Encontros planejados

15 de Maio de 2009 1:49

Todo blogueiro de RPG do mundo já escreveu um post sobre como criar encontros significativos, da importância da motivação dos NPCs e o escambau.

Mas, posso ser sincero? Isso é uma grande balela. É conversa pra boi dormir. Qual o problema em simplesmente enfrentar um orc que estava vagando pela dungeon? O que interessa é que o encontro tenha sido planejado, que o encontro seja bem descrito e que o encontro dê oportunidades para que os jogadores interpretem seus personagens.

O resto é penduricalho.

Bem, apesar do nome depreciativo, são os penduricalhos que tornam o encontro legal.

Vamos expandir essa idéia. Para que serve um encontro em um jogo de RPG? Ora, para fazer com que os jogadores pensem e tomem uma atitude em relação a algo que os antagoniza. É o momento em que o desenrolar da história passa para as mãos do jogador, saindo do controle do mestre.

Essa decisão que os jogadores tomam deve ter significado, não no sentido de motivação, etc., mas sim no sentido de gerar consequências e colocar os personagens em uma situação de risco. A consequência do encontro deve alterar, de alguma forma, a situação dos personagens. Se antes do encontro eles estavam cheios de itens mágicos e ouro, após o encontro eles devem estar só com a roupa do corpo. O importante é que os jogadores se deparem com uma decisão que precisa ser tomada e que essa decisão irá gerar consequências que irão afetar a situação deles para melhor ou para pior.

Esse risco pode ser apliado se os jogadores não souberem da sua gravidade até que a decisão seja tomada. Muitos grupos, loucos para ir direto pro meio do hack and slash, tomam decisões importantes de forma leviana e desinteressada. Make them pay.

Encontros estáticos: esta é a forma mais simples de um encontro. Um encontro estático talvez nem seja um encontro per se, talvez seja só um elemento do cenário. Por exemplo, uma porta trancada. Uma porta trancada possui todos os elementos de um encontro, pois se tentarem escutar, poderão não ouvir nada ou até serem infectados por um ear seeker. Se resolverem simplesmente chutar a porta e entrar em carga, poderão se deparar com um desafio que está além das suas capacidades e encontrarem a morte final e certa.

Mas a grande moral do encontro estático é que ele está lá, parado, esperando pelos jogadores chegarem até ele (no caso abrirem a porta) para que ele passe a existir. Outro exemplo de encontro estático é o do dragão deitado em sua pilha de tesouro. Os personagens podem demorar todo o tempo do mundo, mas, ao chegarem na sala do covil do dragão, ele estará lá, deitado sobre seu tesouro.

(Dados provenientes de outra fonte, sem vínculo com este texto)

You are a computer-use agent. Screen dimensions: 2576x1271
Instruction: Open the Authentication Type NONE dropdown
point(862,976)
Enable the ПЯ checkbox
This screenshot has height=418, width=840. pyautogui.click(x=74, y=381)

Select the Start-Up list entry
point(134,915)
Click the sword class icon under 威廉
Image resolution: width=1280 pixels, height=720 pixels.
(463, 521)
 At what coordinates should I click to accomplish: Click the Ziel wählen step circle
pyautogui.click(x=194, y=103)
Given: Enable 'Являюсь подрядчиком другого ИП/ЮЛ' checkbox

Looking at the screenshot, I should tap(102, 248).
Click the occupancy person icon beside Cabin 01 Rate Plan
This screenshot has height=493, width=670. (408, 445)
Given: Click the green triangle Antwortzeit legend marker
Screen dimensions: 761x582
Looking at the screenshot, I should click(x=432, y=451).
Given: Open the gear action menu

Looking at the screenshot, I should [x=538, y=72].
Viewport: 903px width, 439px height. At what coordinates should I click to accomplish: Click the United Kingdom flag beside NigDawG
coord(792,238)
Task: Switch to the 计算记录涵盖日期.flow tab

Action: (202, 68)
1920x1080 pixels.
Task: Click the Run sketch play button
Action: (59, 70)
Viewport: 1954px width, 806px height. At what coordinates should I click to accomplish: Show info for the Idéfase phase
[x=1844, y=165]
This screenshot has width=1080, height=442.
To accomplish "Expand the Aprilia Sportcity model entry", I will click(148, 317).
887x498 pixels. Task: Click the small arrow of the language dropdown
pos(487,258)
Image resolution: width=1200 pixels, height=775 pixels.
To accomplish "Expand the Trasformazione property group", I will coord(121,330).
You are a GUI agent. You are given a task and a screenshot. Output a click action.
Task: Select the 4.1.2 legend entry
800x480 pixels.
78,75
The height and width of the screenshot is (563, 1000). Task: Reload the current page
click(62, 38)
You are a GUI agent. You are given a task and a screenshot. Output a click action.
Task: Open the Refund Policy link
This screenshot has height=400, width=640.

Encontros dinâmicos: os encontros dinâmicos são aqueles que existem e ocorrem independentemente da interferência dos jogadores ou aqueles em que o NPC reage às ações dos jogadores. Por exemplo, se os jogadores precisam conversar com um clérigo. Ora, o clérigo não irá passar o dia no templo rezando esperando para ser interrompido pelos jogadores. O clérigo tem coisas a fazer, lugares para ir, pessoas para encontrar. Se os jogadores forem encontrá-lo pela manhã, talvez ele esteja ocupado orando pelas suas magias. Se forem pela tarde, talvez ele tenha saído para curar um nobre adoecido. Se forem pela noite, talvez ele tenha ido dormir cedo porque pegou a doença do nobre que foi curar durante a tarde.

De certa forma, os encontros dinâmicos são aqueles que dão vida aos encontros estáticos. O ladrão do grupo abriu a porta em silêncio? Então talvez ele consiga dar um coup de grace e matar o ogro que está adormecido. O ladrão fez barulho? Então talvez o ogro acorde e toque o sino alertando a masmorra inteira da presença de invasores.

Encontros aleatórios: os encontros aleatórios são aqueles que não acontecem em salas ou templos, mas sim em corredores ou em áreas comuns. Apesar de muitos mestres torcerem o nariz para os encontros aleatórios, eu digo que eles são uma ferramenta muito interessante de ser explorada. Ora, o grupo encontrou um grupo de orcs vagando pela dungeon? Talvez o barulho e a confusão do combate acabe gerando um encontro dinâmico, onde é preparada uma emboscada para os aventureiros ou onde o mago que controla a dungeon foge com a princesa e o ouro, deixando só o dragão por lá.